WHAT TO WORK ON: Only one stretch of the records below is wanted: the lines from the one holding "Click the October 2022 month title" through the one holding "Given: Check the". Return it exactly, both ends included.

TASK INPUT:

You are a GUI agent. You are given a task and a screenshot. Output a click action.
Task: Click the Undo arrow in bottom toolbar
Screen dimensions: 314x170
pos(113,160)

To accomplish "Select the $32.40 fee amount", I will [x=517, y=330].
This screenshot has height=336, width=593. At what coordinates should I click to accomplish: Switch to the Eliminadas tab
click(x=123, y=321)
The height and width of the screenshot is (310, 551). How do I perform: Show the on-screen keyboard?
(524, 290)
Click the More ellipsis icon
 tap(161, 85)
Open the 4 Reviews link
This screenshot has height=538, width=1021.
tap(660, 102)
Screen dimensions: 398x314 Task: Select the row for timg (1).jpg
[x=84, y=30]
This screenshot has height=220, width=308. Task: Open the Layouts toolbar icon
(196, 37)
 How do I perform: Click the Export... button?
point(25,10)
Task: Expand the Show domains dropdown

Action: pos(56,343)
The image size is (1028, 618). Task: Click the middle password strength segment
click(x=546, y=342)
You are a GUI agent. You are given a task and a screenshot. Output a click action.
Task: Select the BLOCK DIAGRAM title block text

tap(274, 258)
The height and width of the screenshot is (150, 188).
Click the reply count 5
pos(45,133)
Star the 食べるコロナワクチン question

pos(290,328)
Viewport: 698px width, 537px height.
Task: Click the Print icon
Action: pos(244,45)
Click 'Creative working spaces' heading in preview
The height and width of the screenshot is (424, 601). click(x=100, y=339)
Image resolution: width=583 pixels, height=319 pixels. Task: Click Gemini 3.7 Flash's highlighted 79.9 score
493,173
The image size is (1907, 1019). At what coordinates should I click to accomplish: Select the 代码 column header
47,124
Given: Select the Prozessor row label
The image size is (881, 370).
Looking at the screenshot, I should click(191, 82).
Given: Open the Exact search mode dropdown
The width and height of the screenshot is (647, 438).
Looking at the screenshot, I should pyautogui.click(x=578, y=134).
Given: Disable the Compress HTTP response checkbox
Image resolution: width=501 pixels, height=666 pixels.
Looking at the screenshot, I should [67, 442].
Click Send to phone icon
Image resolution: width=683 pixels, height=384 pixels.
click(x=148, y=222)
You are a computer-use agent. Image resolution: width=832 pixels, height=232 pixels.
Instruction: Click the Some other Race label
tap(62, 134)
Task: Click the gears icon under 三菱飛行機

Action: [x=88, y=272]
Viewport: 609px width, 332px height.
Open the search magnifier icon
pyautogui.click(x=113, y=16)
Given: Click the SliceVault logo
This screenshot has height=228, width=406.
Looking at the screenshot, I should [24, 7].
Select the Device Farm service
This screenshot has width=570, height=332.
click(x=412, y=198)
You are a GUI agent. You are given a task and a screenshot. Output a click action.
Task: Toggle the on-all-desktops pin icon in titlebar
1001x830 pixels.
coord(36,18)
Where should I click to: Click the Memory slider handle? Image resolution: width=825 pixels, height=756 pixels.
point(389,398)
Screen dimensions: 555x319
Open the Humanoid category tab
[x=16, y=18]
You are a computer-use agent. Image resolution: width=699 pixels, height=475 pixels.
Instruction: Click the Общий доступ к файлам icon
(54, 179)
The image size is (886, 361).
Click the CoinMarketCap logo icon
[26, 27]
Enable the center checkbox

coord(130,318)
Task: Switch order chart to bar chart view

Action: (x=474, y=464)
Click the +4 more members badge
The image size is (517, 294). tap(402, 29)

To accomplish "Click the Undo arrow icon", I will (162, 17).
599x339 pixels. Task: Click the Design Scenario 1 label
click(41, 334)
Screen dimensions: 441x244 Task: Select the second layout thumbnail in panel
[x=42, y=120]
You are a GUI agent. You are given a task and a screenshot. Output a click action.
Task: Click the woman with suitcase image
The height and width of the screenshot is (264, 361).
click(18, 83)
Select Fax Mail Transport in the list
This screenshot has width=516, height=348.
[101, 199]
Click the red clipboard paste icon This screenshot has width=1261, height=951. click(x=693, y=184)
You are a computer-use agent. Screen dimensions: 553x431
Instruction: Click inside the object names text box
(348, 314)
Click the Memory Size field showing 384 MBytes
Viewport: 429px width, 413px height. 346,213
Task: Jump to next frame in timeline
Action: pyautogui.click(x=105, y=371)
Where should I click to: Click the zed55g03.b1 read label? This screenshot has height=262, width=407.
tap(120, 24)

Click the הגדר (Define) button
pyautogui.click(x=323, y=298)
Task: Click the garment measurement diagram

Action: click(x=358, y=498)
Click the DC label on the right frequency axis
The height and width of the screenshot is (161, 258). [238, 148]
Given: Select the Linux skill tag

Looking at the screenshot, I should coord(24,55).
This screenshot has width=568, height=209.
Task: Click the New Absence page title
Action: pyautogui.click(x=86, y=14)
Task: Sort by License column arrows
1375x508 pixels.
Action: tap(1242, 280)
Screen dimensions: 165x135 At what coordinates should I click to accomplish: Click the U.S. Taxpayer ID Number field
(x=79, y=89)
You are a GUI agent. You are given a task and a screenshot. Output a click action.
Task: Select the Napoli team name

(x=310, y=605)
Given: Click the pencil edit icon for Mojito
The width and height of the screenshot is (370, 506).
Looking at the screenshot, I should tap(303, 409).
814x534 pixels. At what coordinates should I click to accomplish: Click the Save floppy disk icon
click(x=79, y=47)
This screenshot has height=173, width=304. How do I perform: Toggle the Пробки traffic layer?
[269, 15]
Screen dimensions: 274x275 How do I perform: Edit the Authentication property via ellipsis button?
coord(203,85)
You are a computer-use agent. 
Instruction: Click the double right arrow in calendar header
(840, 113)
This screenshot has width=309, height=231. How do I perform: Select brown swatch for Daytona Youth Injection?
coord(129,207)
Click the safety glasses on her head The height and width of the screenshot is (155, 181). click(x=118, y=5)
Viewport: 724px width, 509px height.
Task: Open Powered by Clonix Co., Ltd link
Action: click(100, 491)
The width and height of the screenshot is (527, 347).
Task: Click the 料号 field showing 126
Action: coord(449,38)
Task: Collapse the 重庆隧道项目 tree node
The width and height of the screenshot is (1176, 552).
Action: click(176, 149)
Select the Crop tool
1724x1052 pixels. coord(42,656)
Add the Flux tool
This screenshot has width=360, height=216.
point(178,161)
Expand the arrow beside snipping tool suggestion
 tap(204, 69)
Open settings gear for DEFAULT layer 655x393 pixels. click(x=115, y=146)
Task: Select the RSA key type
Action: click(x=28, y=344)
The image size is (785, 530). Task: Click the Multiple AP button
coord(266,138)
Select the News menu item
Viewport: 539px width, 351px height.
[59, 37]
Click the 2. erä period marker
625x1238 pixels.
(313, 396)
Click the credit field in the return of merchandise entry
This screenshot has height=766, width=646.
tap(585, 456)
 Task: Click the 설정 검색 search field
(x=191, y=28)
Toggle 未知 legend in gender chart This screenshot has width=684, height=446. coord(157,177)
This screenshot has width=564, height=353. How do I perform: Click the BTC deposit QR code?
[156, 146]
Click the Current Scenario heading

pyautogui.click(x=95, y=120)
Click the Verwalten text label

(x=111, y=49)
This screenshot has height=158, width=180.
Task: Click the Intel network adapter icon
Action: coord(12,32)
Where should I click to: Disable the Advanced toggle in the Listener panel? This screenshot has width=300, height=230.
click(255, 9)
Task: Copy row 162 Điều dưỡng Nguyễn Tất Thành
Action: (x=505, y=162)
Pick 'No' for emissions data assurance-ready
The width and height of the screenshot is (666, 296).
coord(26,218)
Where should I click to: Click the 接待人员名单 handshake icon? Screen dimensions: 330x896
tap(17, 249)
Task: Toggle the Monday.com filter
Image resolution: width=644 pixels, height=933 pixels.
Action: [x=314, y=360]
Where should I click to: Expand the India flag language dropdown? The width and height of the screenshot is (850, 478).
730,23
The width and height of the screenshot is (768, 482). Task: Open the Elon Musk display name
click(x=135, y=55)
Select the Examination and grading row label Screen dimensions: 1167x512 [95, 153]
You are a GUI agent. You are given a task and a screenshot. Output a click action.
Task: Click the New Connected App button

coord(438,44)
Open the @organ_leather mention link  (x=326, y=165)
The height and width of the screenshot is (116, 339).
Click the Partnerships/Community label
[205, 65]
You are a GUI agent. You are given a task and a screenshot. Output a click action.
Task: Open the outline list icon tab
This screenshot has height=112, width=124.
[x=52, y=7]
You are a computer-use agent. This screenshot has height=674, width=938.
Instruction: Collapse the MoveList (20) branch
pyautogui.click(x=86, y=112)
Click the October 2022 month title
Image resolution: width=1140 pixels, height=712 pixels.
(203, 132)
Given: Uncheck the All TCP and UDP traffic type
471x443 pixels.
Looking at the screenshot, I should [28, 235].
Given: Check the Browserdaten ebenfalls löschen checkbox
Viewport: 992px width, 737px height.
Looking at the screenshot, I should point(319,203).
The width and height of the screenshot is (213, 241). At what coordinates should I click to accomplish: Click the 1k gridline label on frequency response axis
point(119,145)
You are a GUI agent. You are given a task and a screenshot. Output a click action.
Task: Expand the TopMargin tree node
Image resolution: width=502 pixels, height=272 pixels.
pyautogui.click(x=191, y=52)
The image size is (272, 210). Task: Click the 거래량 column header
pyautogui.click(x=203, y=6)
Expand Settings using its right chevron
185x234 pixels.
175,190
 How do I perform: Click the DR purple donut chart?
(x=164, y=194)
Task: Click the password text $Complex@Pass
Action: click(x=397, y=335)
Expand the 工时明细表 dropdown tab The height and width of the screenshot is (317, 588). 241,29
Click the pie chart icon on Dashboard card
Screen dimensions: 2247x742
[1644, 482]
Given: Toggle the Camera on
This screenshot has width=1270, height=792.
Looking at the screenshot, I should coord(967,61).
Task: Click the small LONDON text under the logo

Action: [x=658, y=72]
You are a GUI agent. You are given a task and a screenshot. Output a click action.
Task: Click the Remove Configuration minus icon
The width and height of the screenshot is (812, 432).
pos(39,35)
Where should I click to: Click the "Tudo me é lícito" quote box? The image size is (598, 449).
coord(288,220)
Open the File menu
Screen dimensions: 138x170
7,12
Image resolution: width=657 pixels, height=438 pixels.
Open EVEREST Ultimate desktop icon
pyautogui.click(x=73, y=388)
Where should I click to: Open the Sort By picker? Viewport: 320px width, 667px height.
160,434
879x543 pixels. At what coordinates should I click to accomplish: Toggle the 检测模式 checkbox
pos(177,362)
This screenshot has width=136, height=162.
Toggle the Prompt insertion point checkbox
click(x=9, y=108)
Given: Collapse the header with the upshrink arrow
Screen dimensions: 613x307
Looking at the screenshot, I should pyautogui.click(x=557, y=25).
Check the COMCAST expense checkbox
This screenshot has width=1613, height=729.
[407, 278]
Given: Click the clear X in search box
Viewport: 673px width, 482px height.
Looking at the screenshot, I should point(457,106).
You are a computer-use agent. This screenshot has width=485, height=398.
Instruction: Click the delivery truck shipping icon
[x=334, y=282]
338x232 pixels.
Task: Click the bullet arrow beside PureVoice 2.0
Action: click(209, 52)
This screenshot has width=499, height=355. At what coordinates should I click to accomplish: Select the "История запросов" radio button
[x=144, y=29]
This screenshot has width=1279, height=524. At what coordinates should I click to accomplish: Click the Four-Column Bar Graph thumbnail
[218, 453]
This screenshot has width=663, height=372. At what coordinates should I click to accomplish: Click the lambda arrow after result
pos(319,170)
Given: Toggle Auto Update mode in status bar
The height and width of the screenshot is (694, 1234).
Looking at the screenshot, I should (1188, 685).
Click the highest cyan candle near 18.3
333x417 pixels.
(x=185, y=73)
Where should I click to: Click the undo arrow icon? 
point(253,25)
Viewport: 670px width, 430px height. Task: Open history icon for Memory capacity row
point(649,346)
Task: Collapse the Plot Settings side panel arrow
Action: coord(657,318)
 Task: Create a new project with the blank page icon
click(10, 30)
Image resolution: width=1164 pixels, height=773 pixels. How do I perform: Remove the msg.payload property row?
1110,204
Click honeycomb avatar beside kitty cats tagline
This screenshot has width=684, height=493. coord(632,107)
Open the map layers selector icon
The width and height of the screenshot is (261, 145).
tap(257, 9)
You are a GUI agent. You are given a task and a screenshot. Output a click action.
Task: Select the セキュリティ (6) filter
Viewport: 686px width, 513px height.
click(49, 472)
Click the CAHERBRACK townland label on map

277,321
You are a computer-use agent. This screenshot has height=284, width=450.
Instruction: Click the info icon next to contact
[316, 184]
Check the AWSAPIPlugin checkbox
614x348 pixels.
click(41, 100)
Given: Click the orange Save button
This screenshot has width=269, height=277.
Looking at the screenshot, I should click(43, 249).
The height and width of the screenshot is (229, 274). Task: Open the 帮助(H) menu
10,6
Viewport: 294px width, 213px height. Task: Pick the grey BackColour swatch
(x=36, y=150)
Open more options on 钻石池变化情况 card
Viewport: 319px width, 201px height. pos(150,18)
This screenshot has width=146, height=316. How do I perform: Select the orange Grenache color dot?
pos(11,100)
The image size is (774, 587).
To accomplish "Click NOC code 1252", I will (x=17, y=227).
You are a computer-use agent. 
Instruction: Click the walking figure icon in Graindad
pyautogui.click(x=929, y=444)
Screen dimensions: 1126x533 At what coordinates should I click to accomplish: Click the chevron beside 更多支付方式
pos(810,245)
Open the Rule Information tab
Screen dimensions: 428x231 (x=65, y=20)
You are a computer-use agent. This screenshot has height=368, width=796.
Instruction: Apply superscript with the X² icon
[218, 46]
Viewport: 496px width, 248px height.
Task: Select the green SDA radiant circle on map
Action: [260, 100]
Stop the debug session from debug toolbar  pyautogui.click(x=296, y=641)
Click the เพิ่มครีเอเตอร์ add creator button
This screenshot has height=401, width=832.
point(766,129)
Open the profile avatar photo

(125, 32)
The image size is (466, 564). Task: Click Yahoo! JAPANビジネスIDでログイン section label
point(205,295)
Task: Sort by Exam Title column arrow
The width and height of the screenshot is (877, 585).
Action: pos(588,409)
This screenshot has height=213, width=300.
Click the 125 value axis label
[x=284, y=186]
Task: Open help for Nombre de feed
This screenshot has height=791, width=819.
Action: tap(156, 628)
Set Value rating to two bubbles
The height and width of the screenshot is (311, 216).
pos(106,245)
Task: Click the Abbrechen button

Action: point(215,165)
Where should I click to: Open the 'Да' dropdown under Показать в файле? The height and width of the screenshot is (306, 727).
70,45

SOLUTION:
Click the October 2022 month title
Image resolution: width=1140 pixels, height=712 pixels.
(203, 132)
Given: Uncheck the All TCP and UDP traffic type
471x443 pixels.
Looking at the screenshot, I should [28, 235].
Given: Check the Browserdaten ebenfalls löschen checkbox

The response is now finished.